Aim of the exercise:
Set down again exactly the lines of the listing below that fall between the line holding "The width and height of the screenshot is (2464, 1500)." and the line holding "Viewport: 2214px width, 1378px height.", inclusive.

Excerpted data:
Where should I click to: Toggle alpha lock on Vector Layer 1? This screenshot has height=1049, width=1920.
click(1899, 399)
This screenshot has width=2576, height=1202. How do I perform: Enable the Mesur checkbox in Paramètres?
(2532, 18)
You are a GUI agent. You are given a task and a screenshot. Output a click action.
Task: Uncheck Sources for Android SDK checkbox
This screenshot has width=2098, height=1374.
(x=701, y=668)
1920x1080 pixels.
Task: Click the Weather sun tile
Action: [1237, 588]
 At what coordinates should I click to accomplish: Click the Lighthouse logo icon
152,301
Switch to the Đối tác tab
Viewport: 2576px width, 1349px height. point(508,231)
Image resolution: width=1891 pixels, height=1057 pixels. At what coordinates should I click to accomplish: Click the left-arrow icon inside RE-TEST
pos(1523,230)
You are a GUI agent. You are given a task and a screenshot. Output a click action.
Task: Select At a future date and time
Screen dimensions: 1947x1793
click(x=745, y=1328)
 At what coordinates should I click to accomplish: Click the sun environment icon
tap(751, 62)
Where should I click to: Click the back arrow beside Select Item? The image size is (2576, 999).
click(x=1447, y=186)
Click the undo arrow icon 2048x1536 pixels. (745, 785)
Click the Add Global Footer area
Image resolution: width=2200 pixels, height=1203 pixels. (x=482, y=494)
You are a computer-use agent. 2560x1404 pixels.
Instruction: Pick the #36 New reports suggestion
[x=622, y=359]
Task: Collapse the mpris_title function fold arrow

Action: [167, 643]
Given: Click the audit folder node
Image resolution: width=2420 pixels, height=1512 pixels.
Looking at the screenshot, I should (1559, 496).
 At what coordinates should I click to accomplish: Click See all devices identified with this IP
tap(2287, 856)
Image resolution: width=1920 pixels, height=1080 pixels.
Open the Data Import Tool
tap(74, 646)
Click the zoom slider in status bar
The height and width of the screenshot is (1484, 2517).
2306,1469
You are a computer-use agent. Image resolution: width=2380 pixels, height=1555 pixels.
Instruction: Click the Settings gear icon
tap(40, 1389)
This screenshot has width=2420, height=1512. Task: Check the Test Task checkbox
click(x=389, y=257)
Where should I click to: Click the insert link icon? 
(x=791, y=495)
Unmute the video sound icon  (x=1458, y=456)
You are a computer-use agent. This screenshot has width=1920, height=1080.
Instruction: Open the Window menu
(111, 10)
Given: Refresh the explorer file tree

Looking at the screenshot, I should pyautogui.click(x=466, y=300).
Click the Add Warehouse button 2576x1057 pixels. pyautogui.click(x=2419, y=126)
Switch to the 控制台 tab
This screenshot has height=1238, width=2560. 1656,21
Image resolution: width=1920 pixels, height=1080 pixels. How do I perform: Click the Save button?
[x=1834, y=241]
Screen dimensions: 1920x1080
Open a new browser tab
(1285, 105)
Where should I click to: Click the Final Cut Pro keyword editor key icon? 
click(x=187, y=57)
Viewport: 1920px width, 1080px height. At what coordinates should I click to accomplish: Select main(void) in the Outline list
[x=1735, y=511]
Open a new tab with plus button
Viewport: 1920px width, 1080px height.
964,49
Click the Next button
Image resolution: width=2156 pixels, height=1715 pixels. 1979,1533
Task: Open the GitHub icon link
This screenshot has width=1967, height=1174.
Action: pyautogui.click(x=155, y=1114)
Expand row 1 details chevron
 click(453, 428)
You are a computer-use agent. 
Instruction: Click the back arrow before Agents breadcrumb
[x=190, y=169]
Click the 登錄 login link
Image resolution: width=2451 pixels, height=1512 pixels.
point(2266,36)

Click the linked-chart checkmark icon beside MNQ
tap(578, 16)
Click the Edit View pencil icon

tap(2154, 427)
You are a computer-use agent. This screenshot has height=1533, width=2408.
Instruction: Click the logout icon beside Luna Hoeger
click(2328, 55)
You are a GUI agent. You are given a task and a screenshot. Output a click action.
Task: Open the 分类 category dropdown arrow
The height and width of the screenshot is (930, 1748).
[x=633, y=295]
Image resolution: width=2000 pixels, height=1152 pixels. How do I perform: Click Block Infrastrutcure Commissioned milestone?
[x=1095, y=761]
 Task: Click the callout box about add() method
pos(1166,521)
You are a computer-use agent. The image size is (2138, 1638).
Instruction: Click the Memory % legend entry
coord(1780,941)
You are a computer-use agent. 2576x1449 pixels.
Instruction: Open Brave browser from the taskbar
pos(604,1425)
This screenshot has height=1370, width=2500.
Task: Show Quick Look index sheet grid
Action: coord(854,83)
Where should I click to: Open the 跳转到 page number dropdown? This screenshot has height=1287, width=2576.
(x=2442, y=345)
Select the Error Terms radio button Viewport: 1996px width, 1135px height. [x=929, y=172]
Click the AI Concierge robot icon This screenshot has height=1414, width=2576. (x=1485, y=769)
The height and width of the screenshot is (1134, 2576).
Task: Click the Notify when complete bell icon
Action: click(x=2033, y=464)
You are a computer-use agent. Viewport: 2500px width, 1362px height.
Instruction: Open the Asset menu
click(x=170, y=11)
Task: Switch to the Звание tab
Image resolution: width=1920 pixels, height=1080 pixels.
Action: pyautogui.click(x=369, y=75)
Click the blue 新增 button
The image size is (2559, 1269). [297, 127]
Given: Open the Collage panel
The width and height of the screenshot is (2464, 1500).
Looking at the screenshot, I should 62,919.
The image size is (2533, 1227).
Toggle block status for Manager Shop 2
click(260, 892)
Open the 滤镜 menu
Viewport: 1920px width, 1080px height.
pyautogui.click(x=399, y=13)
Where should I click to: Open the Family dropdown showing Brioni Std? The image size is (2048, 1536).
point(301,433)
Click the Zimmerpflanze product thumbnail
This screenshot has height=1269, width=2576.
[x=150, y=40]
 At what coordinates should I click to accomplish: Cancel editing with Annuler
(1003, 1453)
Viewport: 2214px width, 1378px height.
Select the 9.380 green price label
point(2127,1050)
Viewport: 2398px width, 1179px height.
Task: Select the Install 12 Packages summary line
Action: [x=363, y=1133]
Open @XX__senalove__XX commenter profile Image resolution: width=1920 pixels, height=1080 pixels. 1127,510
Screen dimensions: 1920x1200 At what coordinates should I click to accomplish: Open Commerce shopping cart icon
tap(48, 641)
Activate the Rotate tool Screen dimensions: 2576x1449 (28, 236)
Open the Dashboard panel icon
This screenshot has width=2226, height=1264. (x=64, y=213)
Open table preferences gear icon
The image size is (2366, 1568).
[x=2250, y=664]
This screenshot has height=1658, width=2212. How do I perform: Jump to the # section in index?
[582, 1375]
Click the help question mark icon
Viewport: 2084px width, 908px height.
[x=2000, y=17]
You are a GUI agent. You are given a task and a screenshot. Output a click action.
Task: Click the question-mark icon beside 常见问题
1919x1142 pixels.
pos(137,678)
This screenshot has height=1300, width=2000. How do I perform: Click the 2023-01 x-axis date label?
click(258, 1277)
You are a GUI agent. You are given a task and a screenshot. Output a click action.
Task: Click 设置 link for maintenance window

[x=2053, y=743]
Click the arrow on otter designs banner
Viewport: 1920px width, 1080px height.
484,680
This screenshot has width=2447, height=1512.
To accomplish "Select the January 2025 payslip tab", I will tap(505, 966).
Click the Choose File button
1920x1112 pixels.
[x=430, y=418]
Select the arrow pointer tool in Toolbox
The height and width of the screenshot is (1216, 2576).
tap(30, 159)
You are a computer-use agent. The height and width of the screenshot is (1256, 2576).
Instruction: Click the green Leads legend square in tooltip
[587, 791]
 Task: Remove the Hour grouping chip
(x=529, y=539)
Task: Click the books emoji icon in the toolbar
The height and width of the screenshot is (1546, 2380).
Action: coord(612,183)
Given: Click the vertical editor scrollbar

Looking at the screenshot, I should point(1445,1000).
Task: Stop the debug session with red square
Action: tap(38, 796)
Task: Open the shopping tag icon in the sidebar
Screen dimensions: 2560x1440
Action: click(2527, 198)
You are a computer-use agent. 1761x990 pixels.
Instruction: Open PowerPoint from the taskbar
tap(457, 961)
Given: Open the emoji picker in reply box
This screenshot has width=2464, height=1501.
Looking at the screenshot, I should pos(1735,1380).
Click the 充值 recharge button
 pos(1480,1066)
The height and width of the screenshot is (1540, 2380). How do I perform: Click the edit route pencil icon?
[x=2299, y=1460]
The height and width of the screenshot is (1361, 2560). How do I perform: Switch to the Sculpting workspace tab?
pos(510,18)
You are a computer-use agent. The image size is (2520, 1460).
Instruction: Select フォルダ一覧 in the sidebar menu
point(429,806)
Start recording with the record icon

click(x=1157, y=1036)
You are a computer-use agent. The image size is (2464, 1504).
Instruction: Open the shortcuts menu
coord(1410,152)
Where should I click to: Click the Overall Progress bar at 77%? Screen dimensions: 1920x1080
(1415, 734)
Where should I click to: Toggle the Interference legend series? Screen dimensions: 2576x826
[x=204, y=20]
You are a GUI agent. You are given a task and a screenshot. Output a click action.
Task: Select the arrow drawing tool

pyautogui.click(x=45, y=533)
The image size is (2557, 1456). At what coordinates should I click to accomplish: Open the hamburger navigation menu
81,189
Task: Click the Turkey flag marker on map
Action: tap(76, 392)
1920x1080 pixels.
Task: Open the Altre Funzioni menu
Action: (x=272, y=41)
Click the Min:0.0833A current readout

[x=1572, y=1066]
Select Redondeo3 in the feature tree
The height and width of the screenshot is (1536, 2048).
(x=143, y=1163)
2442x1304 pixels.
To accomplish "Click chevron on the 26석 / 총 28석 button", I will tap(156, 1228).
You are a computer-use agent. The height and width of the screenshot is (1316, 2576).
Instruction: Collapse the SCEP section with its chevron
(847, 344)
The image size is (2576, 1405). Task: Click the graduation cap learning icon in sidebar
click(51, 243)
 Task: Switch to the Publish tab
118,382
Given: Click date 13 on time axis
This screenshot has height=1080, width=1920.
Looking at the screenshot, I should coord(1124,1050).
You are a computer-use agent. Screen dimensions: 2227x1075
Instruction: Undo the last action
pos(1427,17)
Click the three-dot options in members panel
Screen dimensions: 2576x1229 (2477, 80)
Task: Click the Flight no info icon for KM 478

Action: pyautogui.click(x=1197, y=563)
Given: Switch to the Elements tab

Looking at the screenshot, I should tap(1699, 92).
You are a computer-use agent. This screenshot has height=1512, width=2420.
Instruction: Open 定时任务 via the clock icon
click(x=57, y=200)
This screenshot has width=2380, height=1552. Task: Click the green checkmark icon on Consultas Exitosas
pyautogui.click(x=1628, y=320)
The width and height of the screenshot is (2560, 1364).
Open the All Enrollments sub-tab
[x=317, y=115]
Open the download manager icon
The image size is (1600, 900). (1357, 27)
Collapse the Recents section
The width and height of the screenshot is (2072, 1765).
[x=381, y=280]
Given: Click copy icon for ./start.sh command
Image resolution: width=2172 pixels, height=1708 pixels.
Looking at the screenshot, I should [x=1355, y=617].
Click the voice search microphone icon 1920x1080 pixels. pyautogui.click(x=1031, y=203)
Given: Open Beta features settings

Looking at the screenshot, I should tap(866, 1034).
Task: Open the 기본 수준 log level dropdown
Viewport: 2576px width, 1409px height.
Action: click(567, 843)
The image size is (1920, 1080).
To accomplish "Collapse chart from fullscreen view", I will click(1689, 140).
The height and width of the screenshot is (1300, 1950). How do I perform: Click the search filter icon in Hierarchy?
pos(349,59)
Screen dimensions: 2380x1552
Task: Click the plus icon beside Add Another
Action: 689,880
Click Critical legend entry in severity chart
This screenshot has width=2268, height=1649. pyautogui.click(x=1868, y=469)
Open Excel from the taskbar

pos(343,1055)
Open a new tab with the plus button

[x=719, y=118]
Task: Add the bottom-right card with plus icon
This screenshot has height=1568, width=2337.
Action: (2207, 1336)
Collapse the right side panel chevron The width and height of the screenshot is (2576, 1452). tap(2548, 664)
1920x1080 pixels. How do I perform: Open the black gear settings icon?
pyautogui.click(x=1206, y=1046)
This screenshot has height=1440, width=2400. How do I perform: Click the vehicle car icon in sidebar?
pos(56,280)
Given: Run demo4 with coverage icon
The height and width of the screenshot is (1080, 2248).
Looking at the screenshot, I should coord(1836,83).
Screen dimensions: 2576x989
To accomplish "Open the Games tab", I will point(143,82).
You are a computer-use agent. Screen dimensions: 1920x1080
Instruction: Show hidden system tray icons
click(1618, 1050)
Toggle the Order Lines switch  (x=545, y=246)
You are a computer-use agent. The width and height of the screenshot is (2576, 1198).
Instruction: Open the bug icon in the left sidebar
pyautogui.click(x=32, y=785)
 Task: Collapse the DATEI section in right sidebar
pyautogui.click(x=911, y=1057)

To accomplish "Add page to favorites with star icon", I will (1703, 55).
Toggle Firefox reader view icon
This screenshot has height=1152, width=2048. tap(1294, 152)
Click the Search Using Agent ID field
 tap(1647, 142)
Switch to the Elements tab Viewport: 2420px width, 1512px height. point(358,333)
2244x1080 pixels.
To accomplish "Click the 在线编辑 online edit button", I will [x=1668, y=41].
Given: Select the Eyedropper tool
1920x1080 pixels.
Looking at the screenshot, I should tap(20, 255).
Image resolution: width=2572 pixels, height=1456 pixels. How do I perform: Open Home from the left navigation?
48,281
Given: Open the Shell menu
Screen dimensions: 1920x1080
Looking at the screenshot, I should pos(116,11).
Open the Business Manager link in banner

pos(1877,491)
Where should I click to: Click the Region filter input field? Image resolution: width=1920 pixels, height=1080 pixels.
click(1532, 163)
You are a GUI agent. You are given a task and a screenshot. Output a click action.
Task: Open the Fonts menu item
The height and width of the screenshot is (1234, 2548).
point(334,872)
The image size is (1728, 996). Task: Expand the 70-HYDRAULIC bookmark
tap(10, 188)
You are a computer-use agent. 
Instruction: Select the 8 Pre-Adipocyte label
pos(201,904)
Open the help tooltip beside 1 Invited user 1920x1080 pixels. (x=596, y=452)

Your solution:
The width and height of the screenshot is (2464, 1500).
Looking at the screenshot, I should 62,919.
The image size is (2533, 1227).
Toggle block status for Manager Shop 2
click(260, 892)
Open the 滤镜 menu
Viewport: 1920px width, 1080px height.
pyautogui.click(x=399, y=13)
Where should I click to: Open the Family dropdown showing Brioni Std? The image size is (2048, 1536).
point(301,433)
Click the Zimmerpflanze product thumbnail
This screenshot has height=1269, width=2576.
[x=150, y=40]
 At what coordinates should I click to accomplish: Cancel editing with Annuler
(1003, 1453)
Viewport: 2214px width, 1378px height.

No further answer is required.